Essay,  Faith

advent word: awaken

and the light shines in the darkness, but the darkness does not understand it. -john 1, verse 5

To drive our family to the Midwest for Thanksgiving, we woke the girls up at 4:30AM. Rather than waiting for them to gain consciousness, we began sliding their shoes on their still-sleeping legs, tucking their limp arms into their jackets. We murmured what we were doing as they woke up mid-dress change. They walked outside in the cold moonlight with us. Once in car, they fell back asleep, which felt like a great success: to cross and recross the woken line so easily when typically this line is fixed: once woken, they are awake.

An eerie moment among Jesus’s healings in the Bible is when he tells a dead girl lying on the bed where she died, to wake up. It feels profoundly off-territory—-a man telling another man’s daughter, whom the father believes to be dead, to simply awaken instead. Perhaps the father wondered if he had seen her clearly in the first place. And yet it is a moment of glorious upsidedown: the line that should never be crossed–a child dying before the parent–had been crossed and recrossed. 

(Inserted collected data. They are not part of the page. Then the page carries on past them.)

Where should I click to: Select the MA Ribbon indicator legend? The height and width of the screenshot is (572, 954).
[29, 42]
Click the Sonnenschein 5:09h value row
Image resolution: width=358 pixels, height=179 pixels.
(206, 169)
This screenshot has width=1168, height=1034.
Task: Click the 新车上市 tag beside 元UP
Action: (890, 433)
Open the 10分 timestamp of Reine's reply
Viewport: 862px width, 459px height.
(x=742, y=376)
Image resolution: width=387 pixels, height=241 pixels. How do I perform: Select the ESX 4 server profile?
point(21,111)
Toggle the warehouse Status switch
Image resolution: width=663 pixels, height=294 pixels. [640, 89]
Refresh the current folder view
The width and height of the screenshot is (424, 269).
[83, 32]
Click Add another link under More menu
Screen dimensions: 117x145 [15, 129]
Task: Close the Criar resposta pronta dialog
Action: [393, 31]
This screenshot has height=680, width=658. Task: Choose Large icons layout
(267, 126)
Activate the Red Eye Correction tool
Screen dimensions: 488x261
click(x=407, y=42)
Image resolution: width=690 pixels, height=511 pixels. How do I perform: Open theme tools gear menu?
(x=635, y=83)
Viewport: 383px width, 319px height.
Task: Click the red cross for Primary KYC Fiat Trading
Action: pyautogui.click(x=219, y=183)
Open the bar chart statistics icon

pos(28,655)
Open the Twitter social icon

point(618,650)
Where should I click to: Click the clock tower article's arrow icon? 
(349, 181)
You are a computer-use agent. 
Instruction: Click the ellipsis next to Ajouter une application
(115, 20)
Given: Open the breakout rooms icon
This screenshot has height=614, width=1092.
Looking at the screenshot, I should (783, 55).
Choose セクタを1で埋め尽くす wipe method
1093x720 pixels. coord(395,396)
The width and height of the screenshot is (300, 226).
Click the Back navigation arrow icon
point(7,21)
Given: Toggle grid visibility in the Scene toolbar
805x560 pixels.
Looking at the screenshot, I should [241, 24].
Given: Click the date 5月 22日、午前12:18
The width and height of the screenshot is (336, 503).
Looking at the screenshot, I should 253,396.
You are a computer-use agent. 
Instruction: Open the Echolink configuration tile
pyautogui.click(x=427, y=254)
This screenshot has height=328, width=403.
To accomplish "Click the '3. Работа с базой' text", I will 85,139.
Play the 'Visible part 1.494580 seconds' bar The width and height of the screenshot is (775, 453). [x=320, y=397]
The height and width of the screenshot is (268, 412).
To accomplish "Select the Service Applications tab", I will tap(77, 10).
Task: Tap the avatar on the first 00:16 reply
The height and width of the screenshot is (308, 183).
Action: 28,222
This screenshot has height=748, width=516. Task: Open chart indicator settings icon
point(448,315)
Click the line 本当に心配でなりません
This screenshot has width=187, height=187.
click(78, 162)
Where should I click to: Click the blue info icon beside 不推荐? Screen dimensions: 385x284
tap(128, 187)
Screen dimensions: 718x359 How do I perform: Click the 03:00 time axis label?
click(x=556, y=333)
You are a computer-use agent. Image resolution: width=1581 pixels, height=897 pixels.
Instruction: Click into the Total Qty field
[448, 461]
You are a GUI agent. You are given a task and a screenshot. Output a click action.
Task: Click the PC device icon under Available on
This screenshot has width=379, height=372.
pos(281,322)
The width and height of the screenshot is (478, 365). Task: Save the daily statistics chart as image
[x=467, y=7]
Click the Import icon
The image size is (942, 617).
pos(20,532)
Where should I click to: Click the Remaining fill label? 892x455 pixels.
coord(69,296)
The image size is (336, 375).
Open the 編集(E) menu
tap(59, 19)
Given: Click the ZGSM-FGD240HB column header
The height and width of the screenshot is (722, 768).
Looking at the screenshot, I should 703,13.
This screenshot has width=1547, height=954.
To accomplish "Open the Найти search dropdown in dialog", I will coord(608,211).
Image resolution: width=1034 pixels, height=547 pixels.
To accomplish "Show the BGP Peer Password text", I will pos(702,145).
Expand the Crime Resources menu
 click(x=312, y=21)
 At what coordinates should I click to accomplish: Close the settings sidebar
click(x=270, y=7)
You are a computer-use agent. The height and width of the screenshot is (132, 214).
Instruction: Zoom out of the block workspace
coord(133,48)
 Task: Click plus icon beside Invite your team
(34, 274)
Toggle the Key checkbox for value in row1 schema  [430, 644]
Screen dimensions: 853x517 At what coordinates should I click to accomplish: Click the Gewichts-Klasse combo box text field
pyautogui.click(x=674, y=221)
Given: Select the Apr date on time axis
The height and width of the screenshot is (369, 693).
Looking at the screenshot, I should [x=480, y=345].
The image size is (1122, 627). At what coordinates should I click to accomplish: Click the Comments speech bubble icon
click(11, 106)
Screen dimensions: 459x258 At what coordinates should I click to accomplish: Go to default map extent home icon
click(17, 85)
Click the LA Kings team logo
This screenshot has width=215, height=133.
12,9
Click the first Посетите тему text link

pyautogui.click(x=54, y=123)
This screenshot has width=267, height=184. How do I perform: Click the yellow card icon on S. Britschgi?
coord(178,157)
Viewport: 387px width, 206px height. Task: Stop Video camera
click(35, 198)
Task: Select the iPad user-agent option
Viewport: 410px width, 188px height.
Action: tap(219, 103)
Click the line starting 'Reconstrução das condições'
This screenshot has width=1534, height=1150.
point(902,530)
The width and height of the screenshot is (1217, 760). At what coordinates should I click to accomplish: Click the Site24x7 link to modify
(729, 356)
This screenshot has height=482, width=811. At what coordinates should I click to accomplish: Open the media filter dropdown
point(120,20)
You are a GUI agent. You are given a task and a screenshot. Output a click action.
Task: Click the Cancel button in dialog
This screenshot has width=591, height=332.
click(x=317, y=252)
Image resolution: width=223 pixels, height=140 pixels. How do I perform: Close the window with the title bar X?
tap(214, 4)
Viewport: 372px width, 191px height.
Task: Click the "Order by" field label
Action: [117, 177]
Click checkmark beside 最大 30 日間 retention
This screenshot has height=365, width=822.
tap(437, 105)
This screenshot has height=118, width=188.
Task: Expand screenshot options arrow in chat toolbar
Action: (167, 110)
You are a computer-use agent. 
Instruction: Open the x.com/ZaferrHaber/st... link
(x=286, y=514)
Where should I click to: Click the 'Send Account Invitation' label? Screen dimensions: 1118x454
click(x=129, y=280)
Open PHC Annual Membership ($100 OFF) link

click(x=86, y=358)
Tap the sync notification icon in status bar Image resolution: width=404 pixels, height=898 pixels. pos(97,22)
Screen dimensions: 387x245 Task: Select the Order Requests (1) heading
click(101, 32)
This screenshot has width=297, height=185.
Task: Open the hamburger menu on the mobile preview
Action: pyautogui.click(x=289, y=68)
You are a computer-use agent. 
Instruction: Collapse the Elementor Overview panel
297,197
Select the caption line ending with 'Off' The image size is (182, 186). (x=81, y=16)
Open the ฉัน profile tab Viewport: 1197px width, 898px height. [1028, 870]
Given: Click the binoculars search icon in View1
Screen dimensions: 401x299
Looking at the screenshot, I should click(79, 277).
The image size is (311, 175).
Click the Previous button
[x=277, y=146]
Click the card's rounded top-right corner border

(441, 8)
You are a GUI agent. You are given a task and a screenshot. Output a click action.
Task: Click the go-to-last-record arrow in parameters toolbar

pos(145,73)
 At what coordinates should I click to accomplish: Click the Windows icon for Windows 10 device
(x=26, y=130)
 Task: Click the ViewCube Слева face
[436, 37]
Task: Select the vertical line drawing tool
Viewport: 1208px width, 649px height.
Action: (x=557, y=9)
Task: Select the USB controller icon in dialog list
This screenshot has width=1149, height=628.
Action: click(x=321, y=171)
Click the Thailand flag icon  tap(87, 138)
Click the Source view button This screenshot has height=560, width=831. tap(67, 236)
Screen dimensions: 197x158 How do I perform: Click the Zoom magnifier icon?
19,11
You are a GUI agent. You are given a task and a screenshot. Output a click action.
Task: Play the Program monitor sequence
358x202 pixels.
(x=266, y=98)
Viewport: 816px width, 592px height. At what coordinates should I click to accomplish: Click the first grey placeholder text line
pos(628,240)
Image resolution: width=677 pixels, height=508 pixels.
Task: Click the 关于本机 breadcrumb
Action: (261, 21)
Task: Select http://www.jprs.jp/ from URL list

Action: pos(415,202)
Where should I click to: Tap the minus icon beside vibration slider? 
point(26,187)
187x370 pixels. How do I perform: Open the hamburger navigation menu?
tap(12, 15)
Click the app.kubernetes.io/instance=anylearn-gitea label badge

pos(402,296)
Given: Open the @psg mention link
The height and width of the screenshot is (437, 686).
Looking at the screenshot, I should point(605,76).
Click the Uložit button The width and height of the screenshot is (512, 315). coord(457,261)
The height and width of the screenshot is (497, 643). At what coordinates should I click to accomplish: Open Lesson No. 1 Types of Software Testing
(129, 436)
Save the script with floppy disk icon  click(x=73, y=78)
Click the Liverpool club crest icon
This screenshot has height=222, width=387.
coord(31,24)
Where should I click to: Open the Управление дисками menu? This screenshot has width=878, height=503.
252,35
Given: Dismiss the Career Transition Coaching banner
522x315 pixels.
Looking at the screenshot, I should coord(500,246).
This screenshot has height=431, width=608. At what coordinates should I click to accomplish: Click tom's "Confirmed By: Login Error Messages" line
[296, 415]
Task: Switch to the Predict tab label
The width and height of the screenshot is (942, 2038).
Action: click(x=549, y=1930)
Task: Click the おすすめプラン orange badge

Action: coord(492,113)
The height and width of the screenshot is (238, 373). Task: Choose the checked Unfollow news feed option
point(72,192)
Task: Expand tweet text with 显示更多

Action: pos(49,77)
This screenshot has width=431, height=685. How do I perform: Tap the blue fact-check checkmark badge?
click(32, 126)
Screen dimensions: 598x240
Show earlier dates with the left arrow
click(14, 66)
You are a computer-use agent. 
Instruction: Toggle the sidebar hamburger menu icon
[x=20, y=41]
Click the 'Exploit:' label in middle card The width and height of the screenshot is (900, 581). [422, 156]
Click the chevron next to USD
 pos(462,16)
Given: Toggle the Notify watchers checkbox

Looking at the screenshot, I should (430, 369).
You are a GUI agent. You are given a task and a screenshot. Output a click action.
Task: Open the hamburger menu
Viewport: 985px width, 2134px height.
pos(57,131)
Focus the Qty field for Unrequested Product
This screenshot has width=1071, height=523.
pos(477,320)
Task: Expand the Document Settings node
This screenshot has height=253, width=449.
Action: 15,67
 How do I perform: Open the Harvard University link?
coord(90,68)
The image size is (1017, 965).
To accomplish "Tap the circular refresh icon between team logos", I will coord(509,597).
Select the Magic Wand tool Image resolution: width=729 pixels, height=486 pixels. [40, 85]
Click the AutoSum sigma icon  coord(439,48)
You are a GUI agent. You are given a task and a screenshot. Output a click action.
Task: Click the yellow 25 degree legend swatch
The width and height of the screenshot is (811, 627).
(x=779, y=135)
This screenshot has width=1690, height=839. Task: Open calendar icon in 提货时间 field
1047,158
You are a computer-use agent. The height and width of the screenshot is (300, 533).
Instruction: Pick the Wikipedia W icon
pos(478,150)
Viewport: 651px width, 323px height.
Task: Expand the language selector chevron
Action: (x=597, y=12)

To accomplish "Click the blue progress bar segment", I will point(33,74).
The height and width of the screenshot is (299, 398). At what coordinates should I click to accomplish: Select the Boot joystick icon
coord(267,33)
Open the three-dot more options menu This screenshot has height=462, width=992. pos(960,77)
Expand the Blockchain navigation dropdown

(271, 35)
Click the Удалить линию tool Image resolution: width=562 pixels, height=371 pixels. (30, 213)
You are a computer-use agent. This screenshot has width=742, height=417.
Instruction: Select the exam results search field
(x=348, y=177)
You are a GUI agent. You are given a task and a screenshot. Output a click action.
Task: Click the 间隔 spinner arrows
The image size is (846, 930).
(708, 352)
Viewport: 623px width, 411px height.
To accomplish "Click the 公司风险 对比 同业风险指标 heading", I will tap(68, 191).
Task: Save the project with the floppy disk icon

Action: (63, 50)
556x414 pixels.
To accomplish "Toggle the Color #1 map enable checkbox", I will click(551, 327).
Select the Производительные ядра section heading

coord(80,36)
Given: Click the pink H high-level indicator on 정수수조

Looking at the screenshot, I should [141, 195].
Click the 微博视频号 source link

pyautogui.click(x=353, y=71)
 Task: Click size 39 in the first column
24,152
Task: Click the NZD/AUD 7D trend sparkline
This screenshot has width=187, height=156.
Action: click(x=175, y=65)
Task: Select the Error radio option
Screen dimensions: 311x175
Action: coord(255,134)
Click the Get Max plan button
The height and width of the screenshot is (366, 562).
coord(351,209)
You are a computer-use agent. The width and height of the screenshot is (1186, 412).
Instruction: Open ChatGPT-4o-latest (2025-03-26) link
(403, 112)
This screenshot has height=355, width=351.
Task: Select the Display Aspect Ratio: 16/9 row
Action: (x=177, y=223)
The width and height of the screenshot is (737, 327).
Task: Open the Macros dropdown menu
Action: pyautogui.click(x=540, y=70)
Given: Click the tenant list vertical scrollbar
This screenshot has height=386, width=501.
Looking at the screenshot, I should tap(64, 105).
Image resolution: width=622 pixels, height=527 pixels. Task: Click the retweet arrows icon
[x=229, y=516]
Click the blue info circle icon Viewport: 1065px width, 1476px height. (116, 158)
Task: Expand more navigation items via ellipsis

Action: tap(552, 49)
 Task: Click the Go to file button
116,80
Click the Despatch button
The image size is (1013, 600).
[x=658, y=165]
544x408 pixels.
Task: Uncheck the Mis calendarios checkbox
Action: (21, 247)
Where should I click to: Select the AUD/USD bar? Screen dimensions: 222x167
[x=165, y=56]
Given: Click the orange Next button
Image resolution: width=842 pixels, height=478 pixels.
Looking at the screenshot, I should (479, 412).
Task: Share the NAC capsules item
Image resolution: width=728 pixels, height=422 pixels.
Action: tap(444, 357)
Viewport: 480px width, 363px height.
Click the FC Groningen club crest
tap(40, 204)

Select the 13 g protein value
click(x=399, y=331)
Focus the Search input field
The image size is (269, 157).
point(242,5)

One layer of the parenting shroud (and there are many) is that you do not see your season of life for what it is. Fondly looking backward and warily looking forward, it’s difficult to evaluate what a stage will mean to your being for the rest of your life. To awaken to your circumstances, your actual life, the decisions you’ve made and where they’ve brought you, the gifts you were given that you did not ask for, is truly a challenge. Often the awake! command is brought on by discomfort, discouragement, or interruption.

The idea behind a prayer journal is that you might reflect on the prayers you once had that were answered. Oddly, without documenting them, these prayers can flee your mind as soon as they are resolved, replaced by new ones. When I encounter a friend I haven’t seen for months, she asks me about something I was worried about last time I saw her, and I stare blankly back at her. Oh, I guess we figured it out, is often my response.

My aunt practices healing of various sorts–acupuncture, herbs, tapping. In that last method, you ask the patient to gauge their pain levels numerically between 1-10. This is important, because as the pain ebbs away, people will quickly forget how they felt moments ago. Or sometimes that pain will be solved, but a new one will speak up quickly, and the mind switches to anxiously centering on the next one.

In daily life, I’ll snap out of peaceful/absentminded parenting when the toddler cuts it too close to an intersection, or one of the girls pushes the other in impulsive frustration. Trotting along cheerfully until I suddenly find myself saying, “Hey! what is going on here???” then we all sigh and look at each other. 

Anger is one of those emotions moms like to keep their distance from. Lots of confessions around anger amongst coffee cup chats. However, kids really don’t seem to mind anger. They embrace it whole heartedly themselves, screaming with fury from the youngest age when they are taken aback by something. Anger is the abundance of feeling. My children gaze at me frankly when I am angrily describing what I am angry about. Recently: “Why is everyone here acting like what they want is the most important? I am doing things for you all day, you can also do things for me, and for each other. That is important and it’s how this household works!” <shout, at the end there>

I am one of those who shyly comes up later in the day and whispers, sorry for yelling at you, i was frustrated. They shrug at me, usually smile, ask where their scissors are and if they can have a snack.

I encountered a list of Advent words proposed by Anglican/Episcopalians and I liked the idea of responding to a few of them throughout this month.